Nel 1919-1920 (Biennio rosso) ci fu in Italia un’ondata di lotte rivoluzionarie. La scintilla partì dai metalmeccanici. Tutto era partito da uno scontro sindacale (per una richiesta di aumento salariale) ma ben presto la lotta si allargò. Settembre 1920 segnò il momento più alto della lotta: gli operai occuparono le fabbriche nel cosiddetto triangolo industriale:Milano–Torino-Genova. A Torino l’ufficio di Agnelli diventò la sede del comitato di occupazione e in alcune fabbriche, tra cui la Fiat, la produzione continuò, dopo aver cacciato padroni e dirigenti, sotto la direzione dei Consigli operai che ebbero un potere reale e che presero il posto delle “commissioni interne”, che erano costituite da elementi opportunisti scelti dalle burocrazie sindacali.
Grandi manifestazioni paralizzarono il Paese. Nel settembre 1920 la classe operaia italiana aveva assunto il controllo delle fabbriche e degli impianti ma fu sconfitta a causa dell’assenza di un sindacato di classe e di un partito rivoluzionario. Il padronato poté contare molto poco sulle truppe dello Stato che, infatti, passarono in gran numero con gli insorti ma poté contare sui dirigenti riformisti del Psi (Partito Socialista Italiano) e della Cgil. A causa del riformismo dei dirigenti e delle burocrazie sindacali, che frenarono la presa del potere operaio in cambio di un cospicuo aumento salariale e di altre concessioni che i padroni erano disposti a pagare pur di non perdere tutto, e a causa soprattutto dell’assenza di un’organizzazione che fosse realmente in grado di consolidare la vittoria, la classe operaia venne ricacciata indietro e la sua sconfitta spalancò le porte al fascismo. Il fascismo rappresentò la vendetta della borghesia che era stata sfidata, e la sconfitta della classe operaia diventò la sconfitta di tutto il proletariato e delle masse popolari italiane.
 
Oggi, 9 ottobre 2010, siamo a Torino, chiamati dal sindacato di base Usb
per “respingere l’attacco squadristico in atto contro tutti i lavoratori”
 
La crisi internazionale del capitalismo pone di fronte alla classe operaia e a tutti i salariati, in ogni luogo di lavoro, la necessità di rispondere all’attacco del padronato e del governo che agiscono per confermare e per aumentare i lauti profitti di capitalisti e banchieri, scaricando la crisi del sistema sulle masse popolari.
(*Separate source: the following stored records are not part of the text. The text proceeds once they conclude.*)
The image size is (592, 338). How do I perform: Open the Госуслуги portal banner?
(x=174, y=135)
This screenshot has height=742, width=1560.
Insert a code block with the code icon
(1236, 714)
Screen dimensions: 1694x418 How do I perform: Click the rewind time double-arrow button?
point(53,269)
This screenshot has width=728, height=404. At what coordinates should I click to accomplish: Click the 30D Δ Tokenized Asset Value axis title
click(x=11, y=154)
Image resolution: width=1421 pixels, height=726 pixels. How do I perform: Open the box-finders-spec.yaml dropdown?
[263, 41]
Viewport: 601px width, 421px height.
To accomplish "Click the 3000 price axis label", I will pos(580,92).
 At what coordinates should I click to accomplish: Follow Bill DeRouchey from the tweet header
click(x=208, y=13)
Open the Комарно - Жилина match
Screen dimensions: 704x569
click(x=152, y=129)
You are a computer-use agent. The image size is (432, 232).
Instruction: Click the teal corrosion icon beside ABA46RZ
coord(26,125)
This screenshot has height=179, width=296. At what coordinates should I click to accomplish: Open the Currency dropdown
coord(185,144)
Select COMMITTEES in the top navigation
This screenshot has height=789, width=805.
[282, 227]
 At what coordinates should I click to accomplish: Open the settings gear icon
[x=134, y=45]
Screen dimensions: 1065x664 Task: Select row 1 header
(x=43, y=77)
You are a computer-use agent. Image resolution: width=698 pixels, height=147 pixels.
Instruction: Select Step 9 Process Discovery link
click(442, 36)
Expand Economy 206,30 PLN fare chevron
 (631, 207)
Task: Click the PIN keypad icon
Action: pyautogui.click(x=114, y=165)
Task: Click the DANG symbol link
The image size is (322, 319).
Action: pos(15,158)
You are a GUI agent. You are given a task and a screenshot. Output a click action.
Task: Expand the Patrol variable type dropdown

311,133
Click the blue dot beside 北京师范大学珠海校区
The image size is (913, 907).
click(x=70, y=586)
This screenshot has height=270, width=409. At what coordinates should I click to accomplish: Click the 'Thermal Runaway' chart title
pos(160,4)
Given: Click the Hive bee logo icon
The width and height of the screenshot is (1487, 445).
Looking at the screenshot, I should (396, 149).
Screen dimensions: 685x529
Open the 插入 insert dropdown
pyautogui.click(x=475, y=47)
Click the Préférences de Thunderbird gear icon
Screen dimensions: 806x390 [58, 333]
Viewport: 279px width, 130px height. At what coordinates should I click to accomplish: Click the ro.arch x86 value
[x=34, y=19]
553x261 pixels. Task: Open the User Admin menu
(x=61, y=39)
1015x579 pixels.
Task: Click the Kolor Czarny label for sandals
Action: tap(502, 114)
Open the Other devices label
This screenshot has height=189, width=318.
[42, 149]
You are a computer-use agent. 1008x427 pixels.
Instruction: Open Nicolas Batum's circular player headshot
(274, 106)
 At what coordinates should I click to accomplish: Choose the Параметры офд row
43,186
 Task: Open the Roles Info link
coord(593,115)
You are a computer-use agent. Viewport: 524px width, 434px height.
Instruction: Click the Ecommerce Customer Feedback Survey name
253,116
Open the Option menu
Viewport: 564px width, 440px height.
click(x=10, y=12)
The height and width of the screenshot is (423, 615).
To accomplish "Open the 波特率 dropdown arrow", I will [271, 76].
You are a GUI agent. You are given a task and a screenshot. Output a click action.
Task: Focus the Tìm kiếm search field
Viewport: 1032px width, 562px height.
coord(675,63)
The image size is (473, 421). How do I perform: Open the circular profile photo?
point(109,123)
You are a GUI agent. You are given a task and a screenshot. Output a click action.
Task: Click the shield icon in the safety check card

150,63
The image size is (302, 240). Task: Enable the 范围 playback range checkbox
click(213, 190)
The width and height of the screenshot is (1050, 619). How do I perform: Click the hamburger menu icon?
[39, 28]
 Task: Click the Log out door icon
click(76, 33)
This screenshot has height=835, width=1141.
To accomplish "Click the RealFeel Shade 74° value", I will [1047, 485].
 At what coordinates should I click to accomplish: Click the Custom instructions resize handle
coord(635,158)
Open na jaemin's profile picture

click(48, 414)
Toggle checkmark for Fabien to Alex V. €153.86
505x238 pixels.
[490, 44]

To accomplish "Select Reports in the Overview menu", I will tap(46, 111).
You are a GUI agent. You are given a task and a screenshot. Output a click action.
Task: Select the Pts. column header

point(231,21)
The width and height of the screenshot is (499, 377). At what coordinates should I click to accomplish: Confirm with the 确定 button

E’ tempo di ricostruire l’unità dei lavoratori (da Castellammare di Stabia a Marghera, da Pomigliano a Torino, dal mondo della fabbrica a quello della scuola, dagli ospedali ai call-center, dai lavoratori pubblici ai lavoratori immigrati di Rosarno) affinché si moltiplichi la coscienza del fatto che la stragrande maggioranza della popolazione sta mantenendo una manciata di sfruttatori capitalisti. Questa manciata di sfruttatori deve essere spazzata via dalla storia dell’umanità: cominciamo a farlo con gli scioperi, i blocchi, le occupazioni ad oltranza.
Anche per questo, anche il 16 ottobre saremo in piazza a Roma al fianco degli operai della Fiom: per strappare i lavoratori all’influenza nefasta delle direzioni sindacali opportuniste – come quelle di Cisl e Uil, ma anche della Cgil – occorre essere al fianco dei lavoratori che ogni giorno vengono traditi dalle burocrazie dei loro sindacati, per guadagnarli alla costruzione di quel grande e unico sindacato di classe che ancora manca.
Facciamo tesoro del passato e, imparando anche dalla sconfitta della coraggiosa lotta della classe operaia italiana del 1920, costruiamo il sindacato di classe e il partito rivoluzionario, indispensabili strumenti per difendersi dall’attacco del padronato e per vincere.